▶ **CONSIGNES**
a - Répondez à ces questions sur l'article consacré à la Libye :
(i) À combien de kilomètres de Tripoli se trouve Ghadamès ?
(ii) Pour quel mois et quelle année l'élection présidentielle et les législatives sont-elles prévues ?
(iii) Quelles fonctions sont attribuées à Mgr Dominique Rézeau ?
b - Poursuivez l'article sur la Libye fragmentée en reprenant après sa dernière phrase.

:: TEXTE SOURCE

Vue aérienne de Ghadamès, ville et oasis du désert en Libye, à 650 km de Tripoli, à la frontière de la Tunisie et de l’Algérie, le 19 octobre 2021. Vue aérienne de Ghadamès, ville et oasis du désert en Libye, à 650 km de Tripoli, à la frontière de la Tunisie et de l’Algérie, le 19 octobre 2021.  

Dans une Libye fragmentée, concilier les aspirations des tribus

Dix ans après la mort de Kadhafi, le chaos règne toujours en Libye. Terre riche en hydrocarbures, elle demeure sous le joug des factions exploitant armes et pétrole. Malgré la perspective de l’élection présidentielle et des législatives en décembre 2021, la réunification tangible du pays reste un vœu pieux. L’analyse de Mgr Dominique Rézeau, ancien nonce, diplomate et historien qui vécut dans l’ancienne colonie italienne.

::::
:: DONNÉES FOURNIES

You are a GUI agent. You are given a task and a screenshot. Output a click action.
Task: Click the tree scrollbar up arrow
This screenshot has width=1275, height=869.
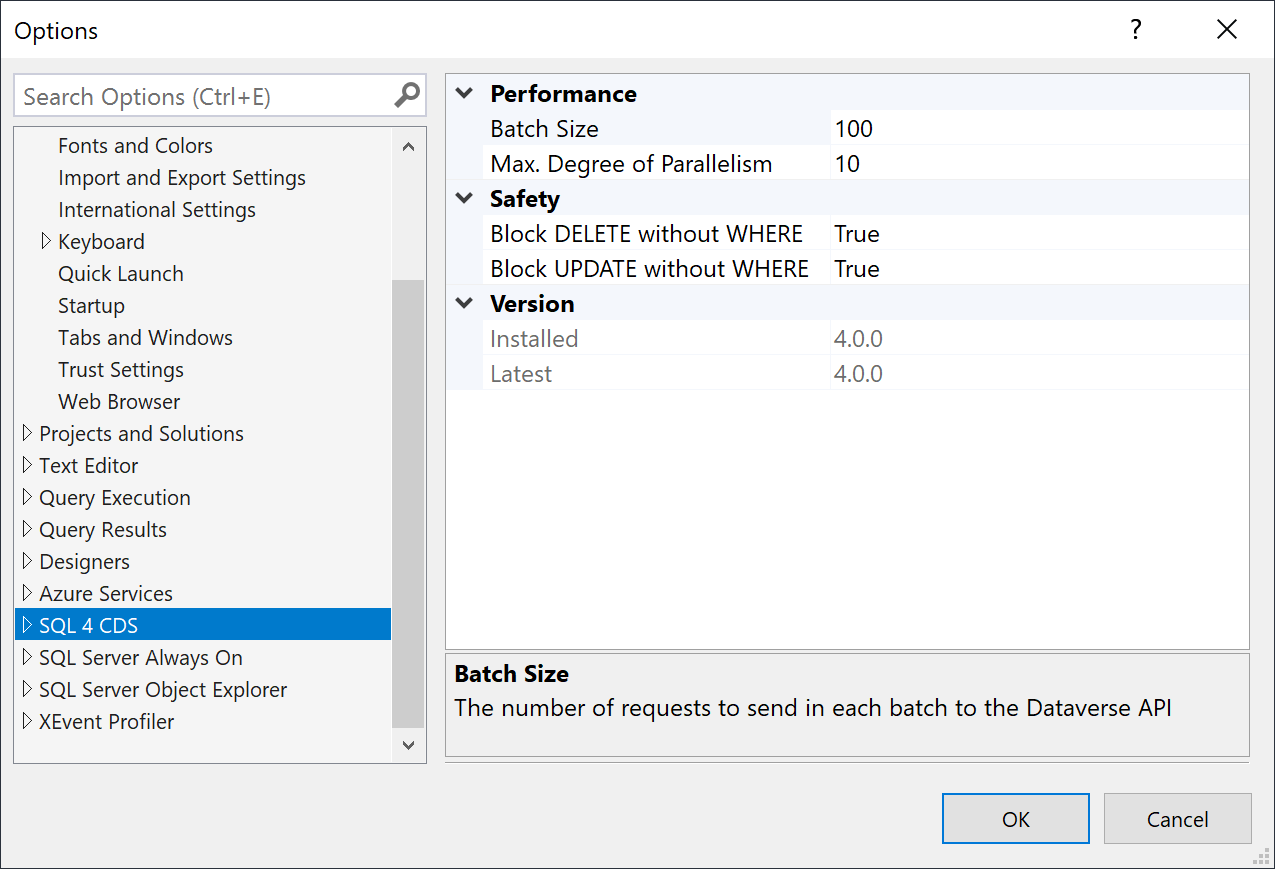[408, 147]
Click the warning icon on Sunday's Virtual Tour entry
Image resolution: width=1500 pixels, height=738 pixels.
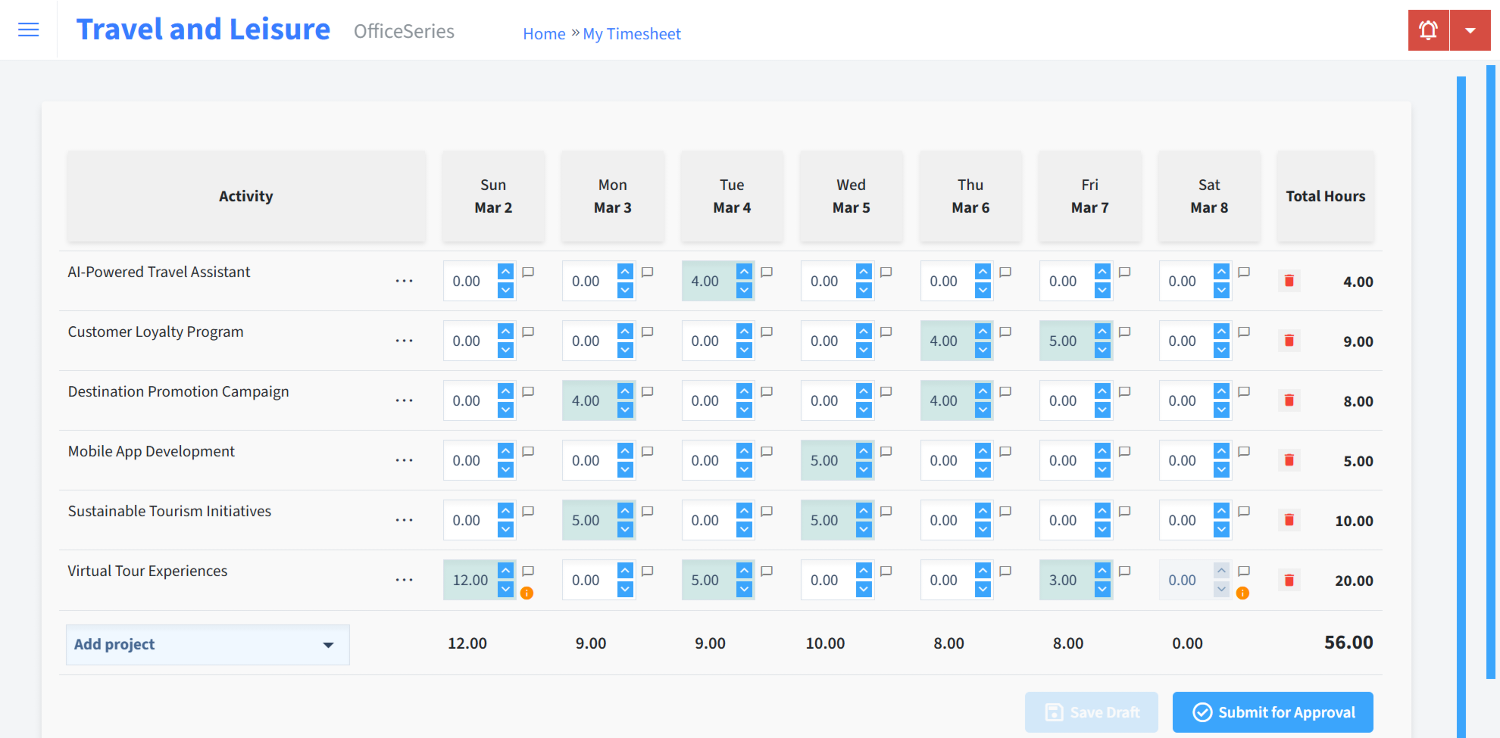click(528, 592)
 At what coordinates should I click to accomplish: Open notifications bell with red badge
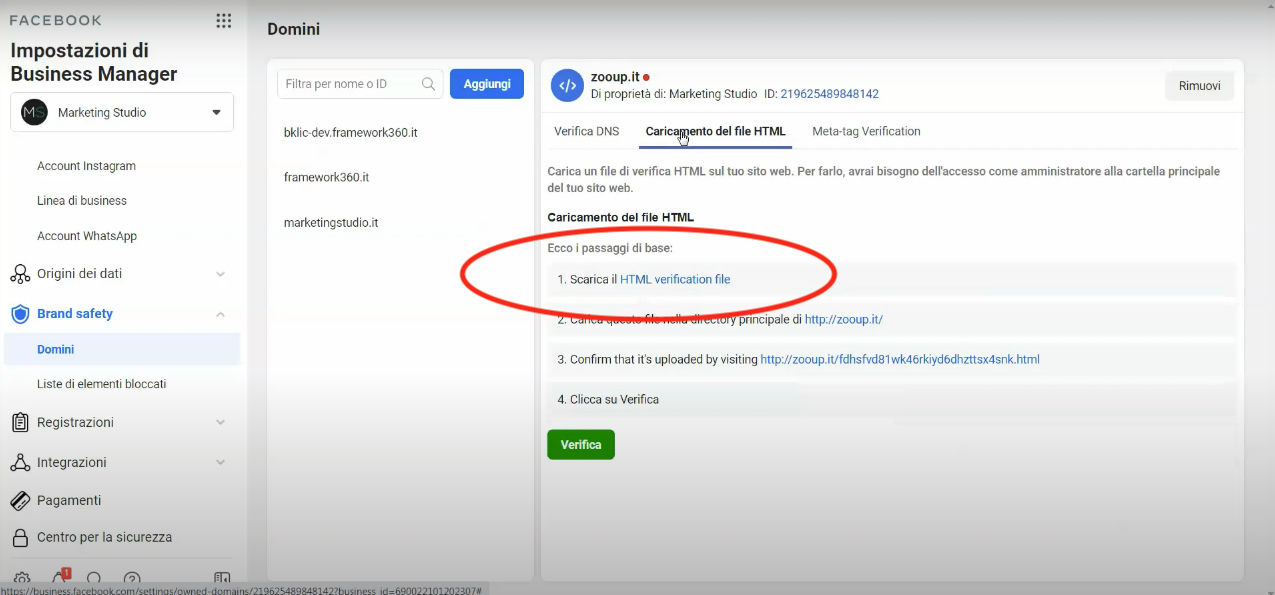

::::

▶ **RÉPONSES PAR TÂCHE**
a -
(i) À 650 km.
(ii) Décembre 2021.
(iii) Ancien nonce, diplomate et historien.

b -
Entretien réalisé par Delphine Allaire – Cité du Vatican

Il y a 10 ans, le 20 octobre 2011, le colonel Mouammar Kadhafi était exécuté dans les environs du golfe de Syrte. L’ancien dirigeant libyen, guide de la révolution au pouvoir depuis plus de 40 ans, avait été capturé par des combattants révolutionnaires après avoir été déchu. 2011, année charnière. La contestation anti-Kadhafi avait alors démarré en février. Fortement réprimée, elle s’était transformée en insurrection armée, puis en guerre civile avec la prise de Tripoli par les rebelles à l’orée de l’été.

La mort de Kadhafi a représenté un tournant et déclenché une décennie de chaos multisectoriel. D’aucuns nourrissent désormais de timides espérances quant à la perspective de la présidentielle du 24 décembre prochain, où le fils du Guide pourrait se porter candidat.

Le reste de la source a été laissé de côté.